• _Complete the following_
1. Answer these three questions from the excerpt on Semenya and sex testing in track and field:
(a) Which organization published the study on testosterone and performance?
(b) What condition is named as one in which the ovaries produce extra testosterone?
(c) What must Semenya and other women like her undergo to reduce their performance?
2. Write a continuation of the excerpt on Semenya and sex testing in track and field, starting after its final sentence.

• _Excerpt_
The IAAF published a study concluding that higher levels of testosterone do, in fact, contribute to the level of performance in track and field. However, higher testosterone levels have never been the sole determining factor for sex or gender. There are conditions that affect women, such as PCOS, in which the ovaries produce extra amounts of testosterone. However, those women never have their womanhood called into question, nor should they—and neither should Semenya.

Every aspect of the issue surrounding Semenya's body has been deplorable, to say the least. However, there has not been enough recognition as to how invasive and degrading sex testing actually is. For any woman, at any age, to have her body forcibly examined and studied like a science project by "experts" is humiliating and unethical. Under no circumstances have Semenya's health or well-being been considered upon discovering that her body allegedly produces an excessive amount of testosterone. For the sake of an organization, for the comfort of white female athletes who felt as though Semenya's gender was an unfair advantage against them, Semenya and other women like her, must undergo hormone treatment to reduce their performance to that of which women are expected to perform at. Yet some women within the athletic community are unphased by this direct attempt to further prove women as inferior athletes.

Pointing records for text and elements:
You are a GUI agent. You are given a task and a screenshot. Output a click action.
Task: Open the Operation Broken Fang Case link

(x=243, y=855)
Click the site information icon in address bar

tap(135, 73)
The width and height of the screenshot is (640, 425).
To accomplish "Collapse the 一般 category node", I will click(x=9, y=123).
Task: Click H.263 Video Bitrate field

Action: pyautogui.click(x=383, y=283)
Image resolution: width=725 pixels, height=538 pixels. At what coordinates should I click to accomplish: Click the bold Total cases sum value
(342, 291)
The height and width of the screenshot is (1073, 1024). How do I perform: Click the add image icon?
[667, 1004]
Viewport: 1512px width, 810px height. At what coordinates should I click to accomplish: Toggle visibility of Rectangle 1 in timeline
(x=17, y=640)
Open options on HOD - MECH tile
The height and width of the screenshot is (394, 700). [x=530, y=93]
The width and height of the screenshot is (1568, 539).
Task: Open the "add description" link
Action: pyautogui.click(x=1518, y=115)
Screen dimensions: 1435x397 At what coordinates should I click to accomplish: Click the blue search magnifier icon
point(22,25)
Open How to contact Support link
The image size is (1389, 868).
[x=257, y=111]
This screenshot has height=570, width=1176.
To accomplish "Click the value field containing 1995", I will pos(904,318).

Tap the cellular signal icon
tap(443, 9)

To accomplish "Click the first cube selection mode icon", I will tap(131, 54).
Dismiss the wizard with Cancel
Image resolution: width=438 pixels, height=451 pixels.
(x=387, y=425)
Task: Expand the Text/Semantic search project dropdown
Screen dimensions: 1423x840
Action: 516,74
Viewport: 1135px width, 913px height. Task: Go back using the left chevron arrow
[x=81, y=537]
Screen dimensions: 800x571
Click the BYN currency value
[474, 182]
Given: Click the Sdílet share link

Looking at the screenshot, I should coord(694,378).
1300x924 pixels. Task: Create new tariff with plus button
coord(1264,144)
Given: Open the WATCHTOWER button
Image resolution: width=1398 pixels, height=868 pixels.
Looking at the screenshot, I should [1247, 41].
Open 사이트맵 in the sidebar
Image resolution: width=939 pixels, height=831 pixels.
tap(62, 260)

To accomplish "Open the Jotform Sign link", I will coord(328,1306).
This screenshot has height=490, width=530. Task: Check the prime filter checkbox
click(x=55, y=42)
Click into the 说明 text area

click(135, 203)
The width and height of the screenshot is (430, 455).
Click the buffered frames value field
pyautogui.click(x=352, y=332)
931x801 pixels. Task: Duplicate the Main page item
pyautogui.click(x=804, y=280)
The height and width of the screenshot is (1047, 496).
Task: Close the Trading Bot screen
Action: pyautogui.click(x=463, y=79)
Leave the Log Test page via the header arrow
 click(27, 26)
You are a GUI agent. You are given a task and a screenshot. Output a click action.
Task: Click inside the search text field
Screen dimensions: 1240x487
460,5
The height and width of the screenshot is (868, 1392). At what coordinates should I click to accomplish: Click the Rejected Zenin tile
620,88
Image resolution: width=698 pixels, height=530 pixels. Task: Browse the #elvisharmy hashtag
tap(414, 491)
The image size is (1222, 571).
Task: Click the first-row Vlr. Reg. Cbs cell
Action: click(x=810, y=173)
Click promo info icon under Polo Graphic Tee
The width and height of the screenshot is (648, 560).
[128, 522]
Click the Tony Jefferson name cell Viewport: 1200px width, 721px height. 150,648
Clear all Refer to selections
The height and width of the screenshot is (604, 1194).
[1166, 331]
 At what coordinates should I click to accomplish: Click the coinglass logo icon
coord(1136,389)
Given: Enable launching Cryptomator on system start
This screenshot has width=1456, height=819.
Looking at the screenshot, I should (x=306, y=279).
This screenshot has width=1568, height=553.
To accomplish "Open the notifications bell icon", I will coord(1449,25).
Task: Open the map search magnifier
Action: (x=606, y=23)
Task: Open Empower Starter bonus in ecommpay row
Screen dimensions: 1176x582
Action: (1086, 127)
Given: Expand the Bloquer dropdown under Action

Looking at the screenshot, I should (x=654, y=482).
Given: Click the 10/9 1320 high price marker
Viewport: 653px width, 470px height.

• _Results of the tasks_
1.
(a) The IAAF
(b) PCOS
(c) Hormone treatment

2.
As difficult as this global invasion of privacy has been for the athlete, the humiliation and sense of violation is felt by her people in South Africa. Writer and activist, Kari, reported that Semenya has had the country's undying support since her first global appearance in 2009. Even after the IAAF released their new regulations, South Africans have refuted their accusations. Kari stated, "The Minister of Sports and Recreation and the Africa National Congress, South Africa's ruling party labeled the decision as anti-sport, racist, and homophobic." It is no secret that the build and appearance of Black women have always been met with racist and sexist commentary. Because Black women have never managed to fit into the European standard of beauty catered to and in favor of white women, the accusations of Semenya appearing too masculine were unsurprising.

Despite the countless injustices Semenya has faced over the years, she remains as determined as ever to return to track and field and compete amongst women as the woman she is. Her fight against the IAAF's regulations continues as the Olympic champion has been receiving and outpour of support in wake of the Association's decision. Semenya is determined to run again, win again, and set new and inclusive standards for women's sports.